[Start Supplied text]

Establishing a WFOE
The wholly foreign-owned enterprise has become the investment vehicle of choice for the international investor wanting to manufacture service or trade in China. In addition to the WFOE’s expansive business scope, its unrivaled popularity arises from multiple other factors:
- 100 percent foreign ownership and control
- Security of technology and intellectual property rights
- Self-developed internal structure
- Insertion of existing company culture
- Profit repatriation
- Domestic sales
Your organization has decided to invest in China. Deciding which entity to establish based on your short and long-term plans is the next step.
Structuring your WFOE
You need to ensure your business scope is accurate and genuine. The requisite administrative government offices will quickly pass your proposed business scope, but that does not mean you are finished. Your proposal will then make its way to the state and local tax bureaus, and they will also thoroughly check your application. Any attempts to fool the tax bureau into thinking you are producing one thing when you are actually producing another will inevitably fail.
WFOEs can only operate within the business scope approved by the authorities. The scope of business article within your articles of association will define exactly what your company is going to do. If you are going to be selling your product domestically, be sure to mention China’s required compliance with the WTO treaty. This will allow easier access to the domestic marketplace. Also, your business focus must be clearly indicated or problems with the tax bureau and customs will arise when seeking due tax refunds. This does not mean your WFOE must be one-dimensional, but that you must be honest and prescient when planning your operation. Beyond being a complicated approval process, it is also a lengthy one due to the requisite translations and multiple bureaucratic departments.
Registered capital requirements
Registered capital requirements are dependent on location and industry and are used as an entry barrier to ensure foreign-invested enterprises are of sufficient quality and financial strength.
Minimum capital requirement
The legal minimum capital requirement for a domestic commercial, manufacturing or service enterprise is RMB30,000 but immediately jumps to RMB100,000 for entities with only one shareholder is present. In reality, however, the minimum capital requirements vary drastically by location and industry. For instance, a manufacturing WFOE in Beijing may face different capital requirements than a manufacturing WFOE in Tianjin, a service WFOE in Shanghai, or a FICE in Guangzhou. Shop around and compare regional differences. But beware; people are often duped into attractive but untenable minimum capital requirements proffered by local magistrates trying to meet their quotas. This will lead to complications with the central and local tax bureaus, both of whom will be intimately involved in your business life. It might be helpful to note that your registered capital is also your limited liability and this is also reflected in this amount. This could become a deal-breaker if a potential client wants to do business but cannot determine whether or not you are sufficiently capitalized.
Registered capital and total investment figures are both required during the application procedure. The total investment is the amount necessary to realize the company’s operations, while the registered capital is the equity pledged to the local authorities. The difference between registered capital and total investment represents the debt of the investment and can be made up by loans from the investor or foreign banks. Pay attention to the relationship between registered capital and total investment in case you need to obtain further debt or other financing from your holding company or other financial institution. Keeping this window open will cost you nothing, but closing yourself off from further financing by equating registered capital and total investment may leave you handcuffed. The payment schedule of the WFOE registered capital also needs to be specified in the articles of association. The investor may choose to pay it as a lump sum or in installments.

[End Supplied text]

## Written tasks
A: In the WFOE guide, rewrite the part that opens with the words "Establishing a WFOE" and closes with "the next step.", swapping "investment vehicle" for "business structure".
B: Extend the WFOE guide past its final sentence, keeping its subject and technical voice.

[Start Raw data]

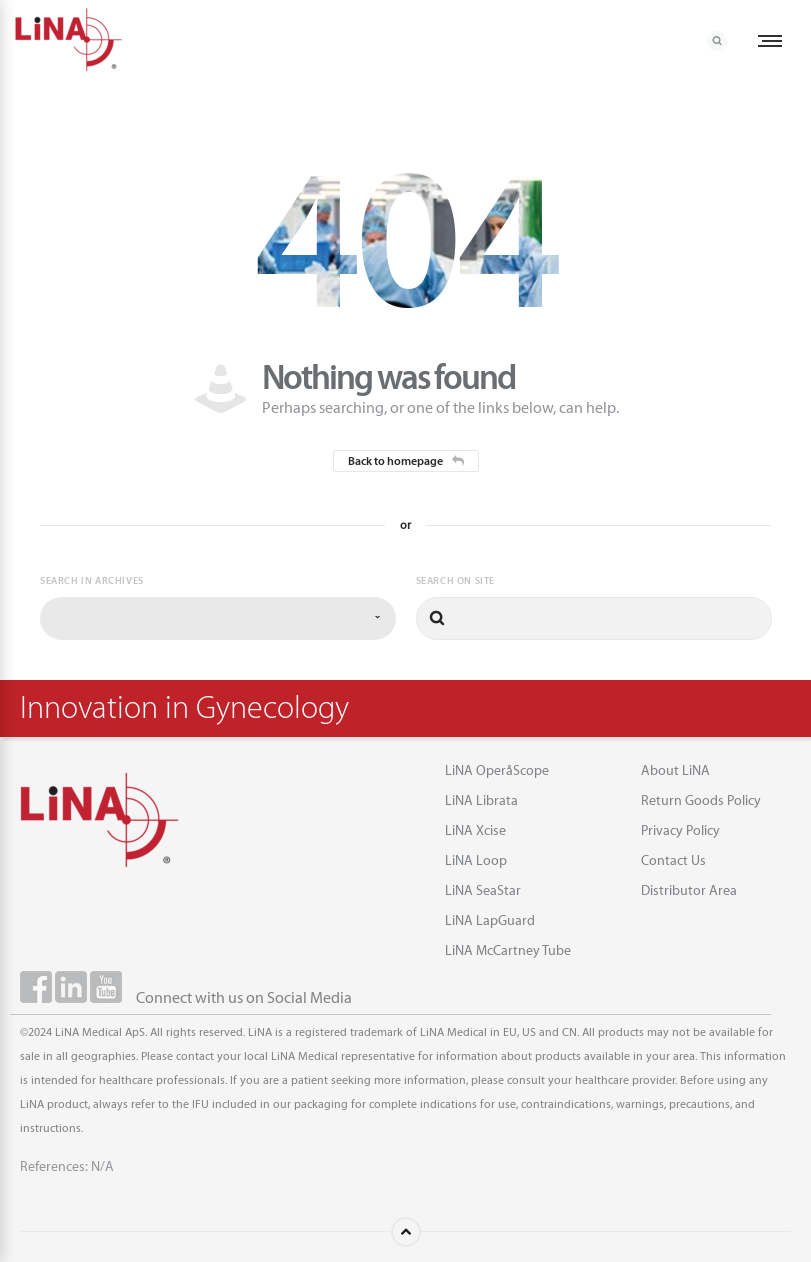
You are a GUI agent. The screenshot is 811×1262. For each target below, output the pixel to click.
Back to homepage (406, 461)
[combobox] (218, 618)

[End Raw data]

## Written answers
A:
Establishing a WFOE
The wholly foreign-owned enterprise has become the business structure of choice for the international investor wanting to manufacture service or trade in China. In addition to the WFOE’s expansive business scope, its unrivaled popularity arises from multiple other factors:
- 100 percent foreign ownership and control
- Security of technology and intellectual property rights
- Self-developed internal structure
- Insertion of existing company culture
- Profit repatriation
- Domestic sales
Your organization has decided to invest in China. Deciding which entity to establish based on your short and long-term plans is the next step.

B:
It is crucial for the investor to understand the importance of minimum registered capital, total investment, and working capital; but beyond that, basic investment criteria remain the same. The government will look at the general viability of the project and a reasonable cash requirement for a particular type of investment. Injections of cash and plant equipment take place after the WFOE license is approved, making it a no-risk investment in terms of money up front.
The amount of working capital required until a business is self-sufficient is often underestimated. When the time comes, do not simply put in the minimum registered capital requirement during initial capitalization as you may later find the business is under-capitalized, unable to pay its bills and out of funds. Injecting capital is costly in terms of time and money. Any money sent to make up an operational shortfall that does not follow the government’s business cash injection protocol can be subject to the 25 percent corporate income tax. Err on the side of over-funding. It is an operational cash flow issue, not a regulatory licensing matter. Bear in mind that newly established foreign businesses in China must still make a tax deposit to customs for VAT and remit duty on initial imports, usually for a period of about six months. Many new businesses do not cater for this as initial working capital (as part of their registered capital requirements), leaving them short of cash later on. Again-factor in your working capital requirements as your registered capital amount as opposed to any ‘minimum’ suggestions.
Feasibility study report
The feasibility study is one of the first steps in the application process. Reviewed by the Ministry of Commerce or its local counterpart to assess foreign direct investment in China, this non-binding report is also used to assess exactly how much thought and planning has gone into your business. You will need to address your operating budget and the raw material inputs, among other pertinent information. The application follows a standard format and is provided by the authorities to you as part of your application documentation. It needs to be translated into Chinese for application.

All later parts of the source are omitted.